Very general question time: What is it that computers do? Computers can interact with us, store information for us, run programs, etc. Computers can help us do science! We, as scientists, interact with computers in a couple of basic ways, through the command line interface (CLI) or a graphical user interface (GUI). What are some examples of GUIs? Well, almost everything you're used to using is a GUI! Word, Excel, etc. GUIs are great because they require no memorization of syntax or knowledge of programming--you can simply use menus and icons to move, delete, or open a file. So why bother with CLI at all? Because it can be very convenient and powerful, and we will learn how!

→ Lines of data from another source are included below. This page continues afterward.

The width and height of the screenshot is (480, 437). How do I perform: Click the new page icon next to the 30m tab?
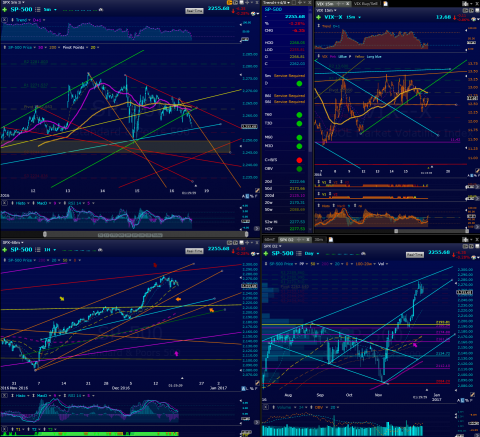tap(331, 239)
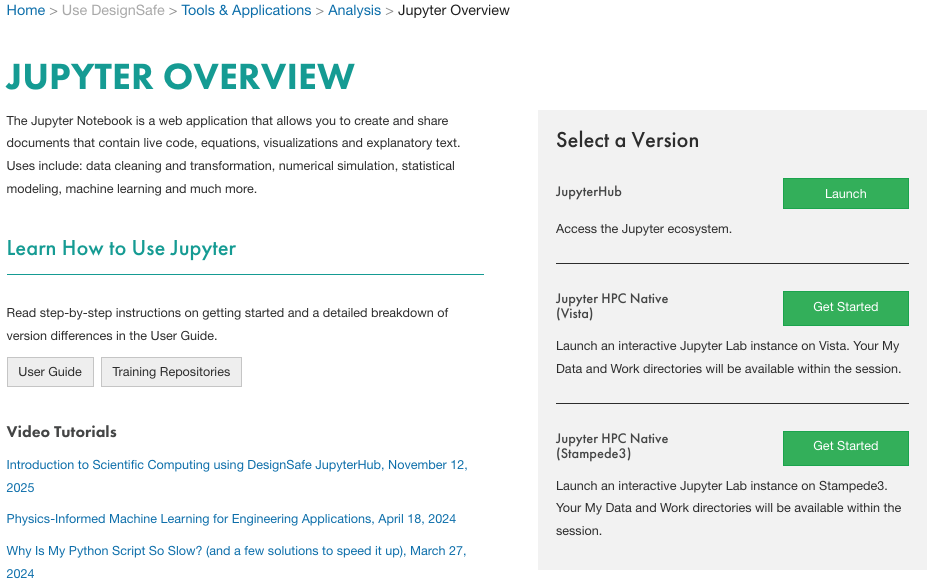Launch JupyterHub
Screen dimensions: 937x588
(x=845, y=193)
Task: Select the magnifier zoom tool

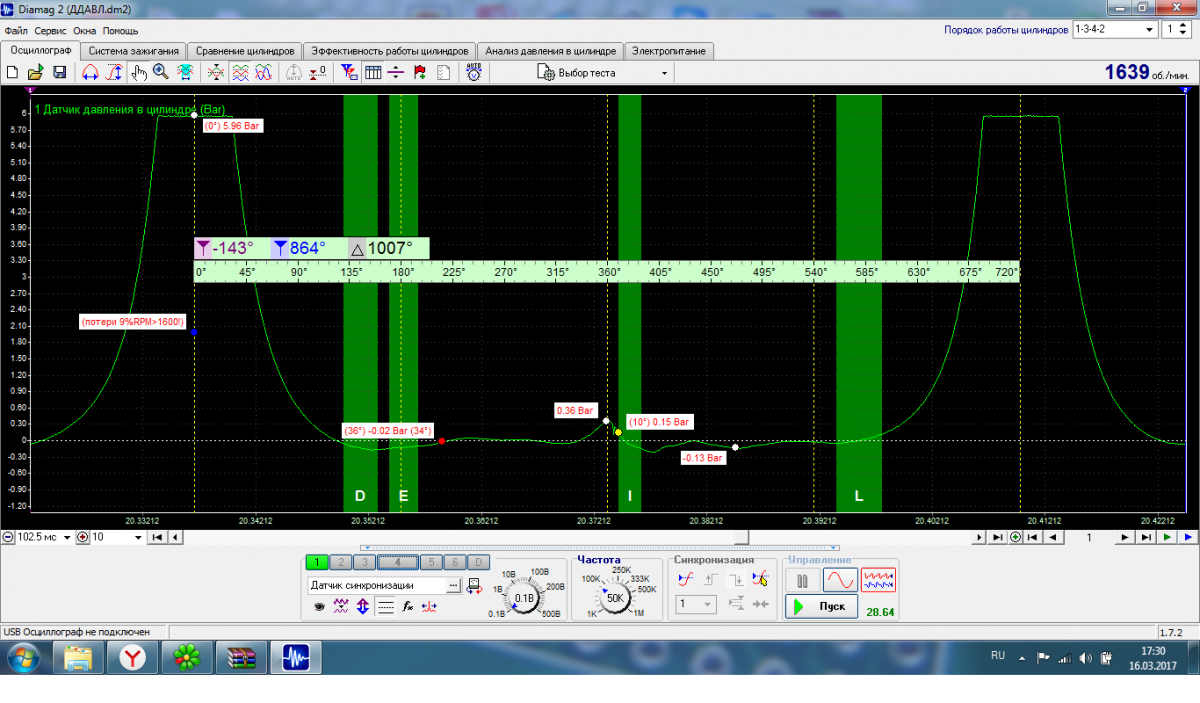Action: coord(160,73)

COMMAND SHELL: The command shell is a program that helps you communicate with your computer. You type a something into the terminal, and then the shell takes this and figures out what commands the computer needs to run and then orders the computer to do so. A commonly used shell for Unix is the Bash shell. Let's start off with some very basic shell commands. NOTE: Because I'm in this python notebook environment I need to include this first line with the percentage signs. It is called a magic function and it just helps me simulate being in the shell environment. You DO NOT need to use this.

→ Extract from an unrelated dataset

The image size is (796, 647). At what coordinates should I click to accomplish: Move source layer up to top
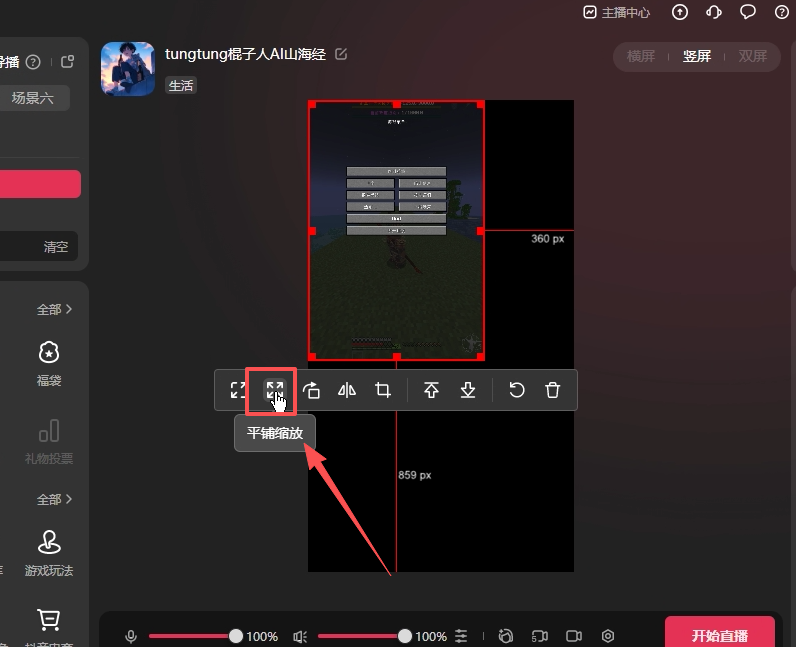[431, 390]
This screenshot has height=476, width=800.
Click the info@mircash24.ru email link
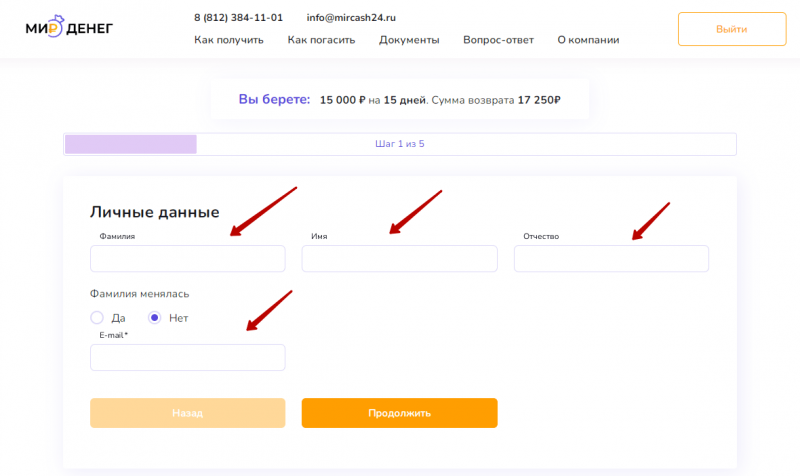353,18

Before we begin the lesson, we need to do a little bit of set-up. Do not worry about what this command means for now, just know that it is helping you to correctly set up things on your computer so that things like printing, running this notebook, and using python will work. Simply type the following on the command line of your terminal:
~premapta/setup
To make sure this has worked, try a couple of things. First type the following and you should see an interactive environment for python come up.
ipython
To exit this session use Ctrl+D
. Next use the commands below and you should see a web browser pop up from which you can access this notebook.
cd Lectures/UnixIntro
ipython notebook UnixIntro.ipynb
To kill the ipython notebook server use Ctrl+C
.
We can ask the computer who the current user is using whoami
or we can print the working directory (where we are) using pwd
In both cases the shell finds the program (either whoami
or pwd
), runs that program, and then displays the output for us.
Type the following into your terminal window and press enter:
whoami
also try:
pwd
which stands for "print the working directory".
From the pwd
command, we can see which directory we are currently working in.
/astro/users/<username>
refers to your so-called home directory. This is like the top-level directory on your computer (remember: folder = directory).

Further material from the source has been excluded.